CONSIGNE DONNÉE 1: Traduisez en anglais la phrase suivante du texte sur le rapport de Stéphane Buchou : « Dans son rapport parlementaire, Stéphane Buchou propose quinze mesures. »
CONSIGNE DONNÉE 2: Prolongez, s'il vous plaît, le texte sur le rapport de Stéphane Buchou à partir de sa dernière phrase.

====== TEXTE AFFICHÉ ======

Dans son rapport parlementaire, Stéphane Buchou propose quinze mesures. Certaines d'entre elles, comme l'information préalable des acheteurs ou des locataires de logements ou la création de convention littorale d'occupation permettant l'utilisation temporaire des terres menacées, sont reprises à l'article 58 du projet de loi "Climat et résilience", mais elles doivent encore faire l'objet d'ordonnance du gouvernement pour entrer en application. "Je ne me définis pas comme le chantre de la relocalisation, je ne dis pas qu'il faut en faire partout, il y a des endroits où il faudra enrocher, endiguer, mais il faut que ce soit une hypothèse sur la table et qu'on y aille", estime-t-il, avant d'expliquer que ce choix doit se faire en fonction des équipements et des enjeux.

"On ne va pas arrêter d'enrocher le port du Havre. Commençons déjà par de petites unités, cinq ou six maisons, un camping... Si déjà on réussit ça, ce sera un grand pas.Stéphane Buchou, député.

====== LISTE DES DONNÉES ======

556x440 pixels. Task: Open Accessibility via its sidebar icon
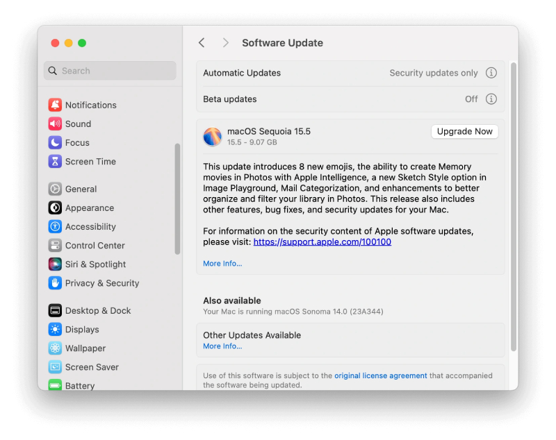click(55, 226)
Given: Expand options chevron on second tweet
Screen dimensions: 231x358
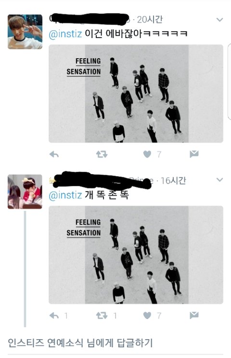Looking at the screenshot, I should (219, 180).
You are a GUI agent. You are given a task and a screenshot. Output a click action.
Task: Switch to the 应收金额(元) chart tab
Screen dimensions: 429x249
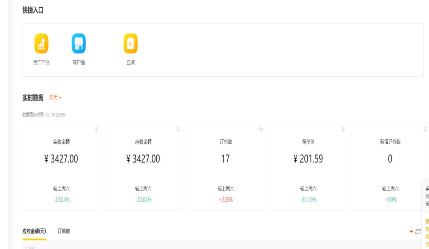[34, 231]
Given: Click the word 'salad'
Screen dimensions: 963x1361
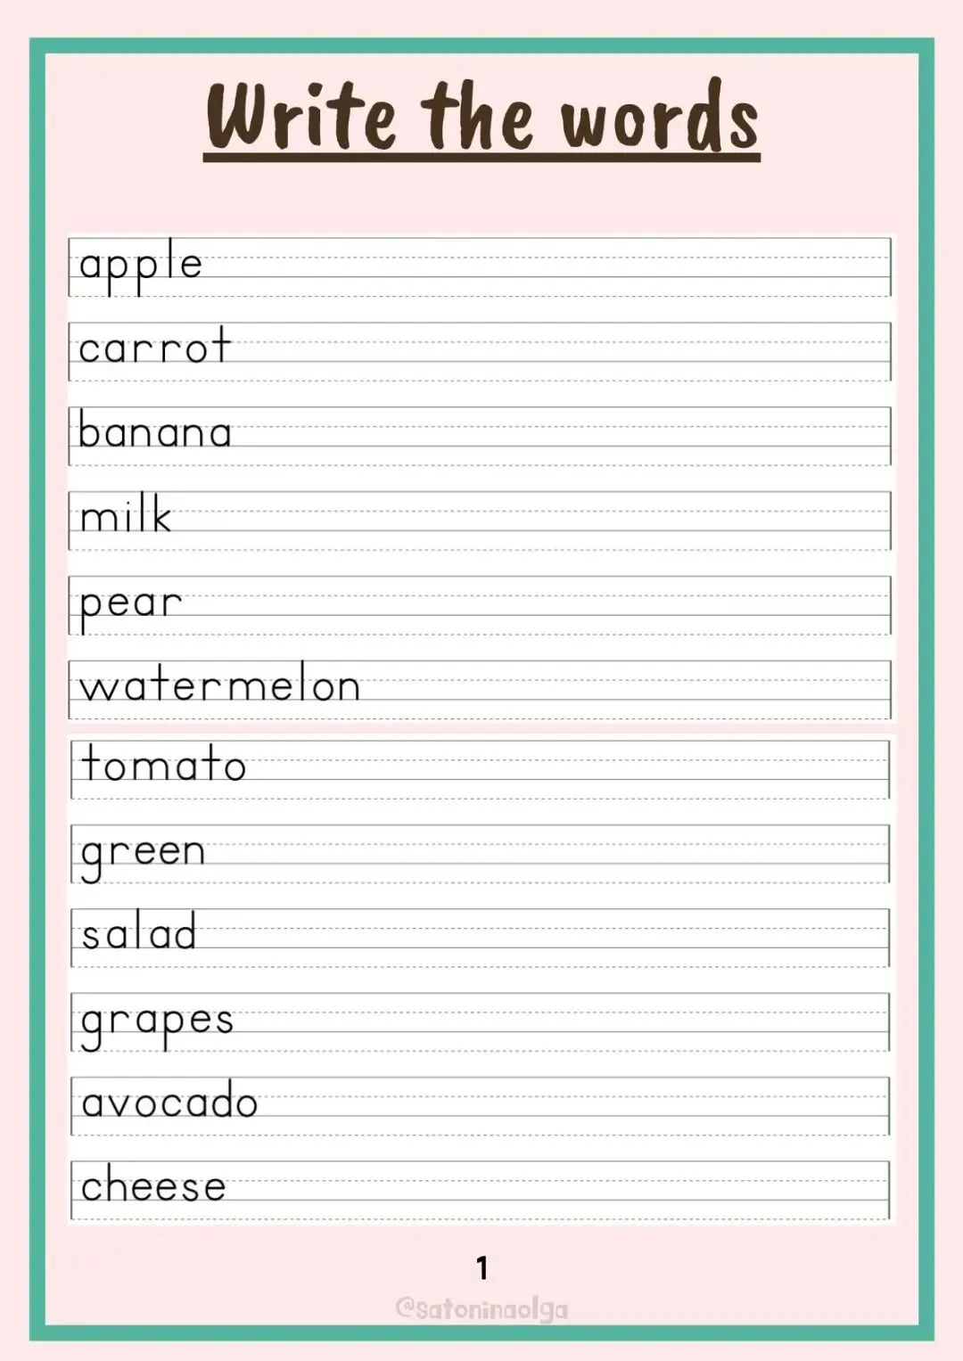Looking at the screenshot, I should [138, 931].
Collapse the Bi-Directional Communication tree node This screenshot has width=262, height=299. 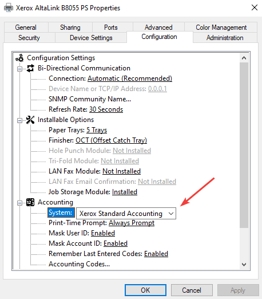coord(19,69)
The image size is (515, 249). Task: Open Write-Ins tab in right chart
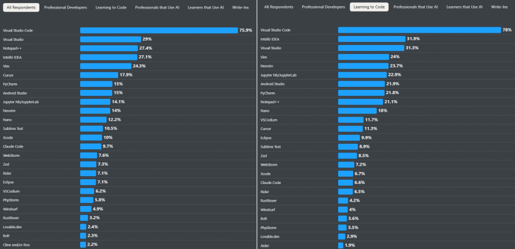[500, 7]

======

BONNE RÉPONSE 1: In his parliamentary report, Stéphane Buchou proposes fifteen measures.

BONNE RÉPONSE 2:
L'Association nationale des élus du littoral (Anel) regrette l'absence de "cadre législatif et réglementaire adapté" à la relocalisation, qui empêche les maires d'agir. "On ne peut pas dire aux élus 'faites ceci' et ne pas leur donner les moyens de le faire, c'est absurde", souligne Christine Lair, sa déléguée générale. 

Dans les faits, cette solution peine à se concrétiser. A Lacanau (Gironde), le projet de relocalisation du front de mer a ainsi été mis entre parenthèse. "En l'état actuel, ni la réglementation ni les outils financiers ne sont adaptés à la gestion de cette situation", peut-on lire sur le site du GIP littoral, l'organisme public qui pilote ces questions en Nouvelle-Aquitaine. L'exemple métropolitain cité par nos interlocuteurs est d'ampleur modeste : le déménagement à venir du camping de Quiberville (Seine-Maritime), mené par le Conservatoire du littoral. Il se trouve actuellement à l'embouchure artificialisée de la Saâne, un fleuve côtier. Après concertation avec les acteurs locaux, ce projet à 12 millions d'euros prévoit de reconnecter le fleuve à la mer en remplaçant la buse d'écoulement par un pont, de déplacer le camping plus loin et de rendre l'espace ainsi libéré à la nature. "Nous avons dix-vingt ans devant nous pour appréhender les littoraux de demain, estime Régis Leymarie, qui a piloté le projet en tant que délégué adjoint Normandie au Conservatoire. En France, nous avons de la place pour nous relocaliser, nous ne sommes pas aux Pays-Bas, qui ont un tiers de leur surface sous le niveau de la mer."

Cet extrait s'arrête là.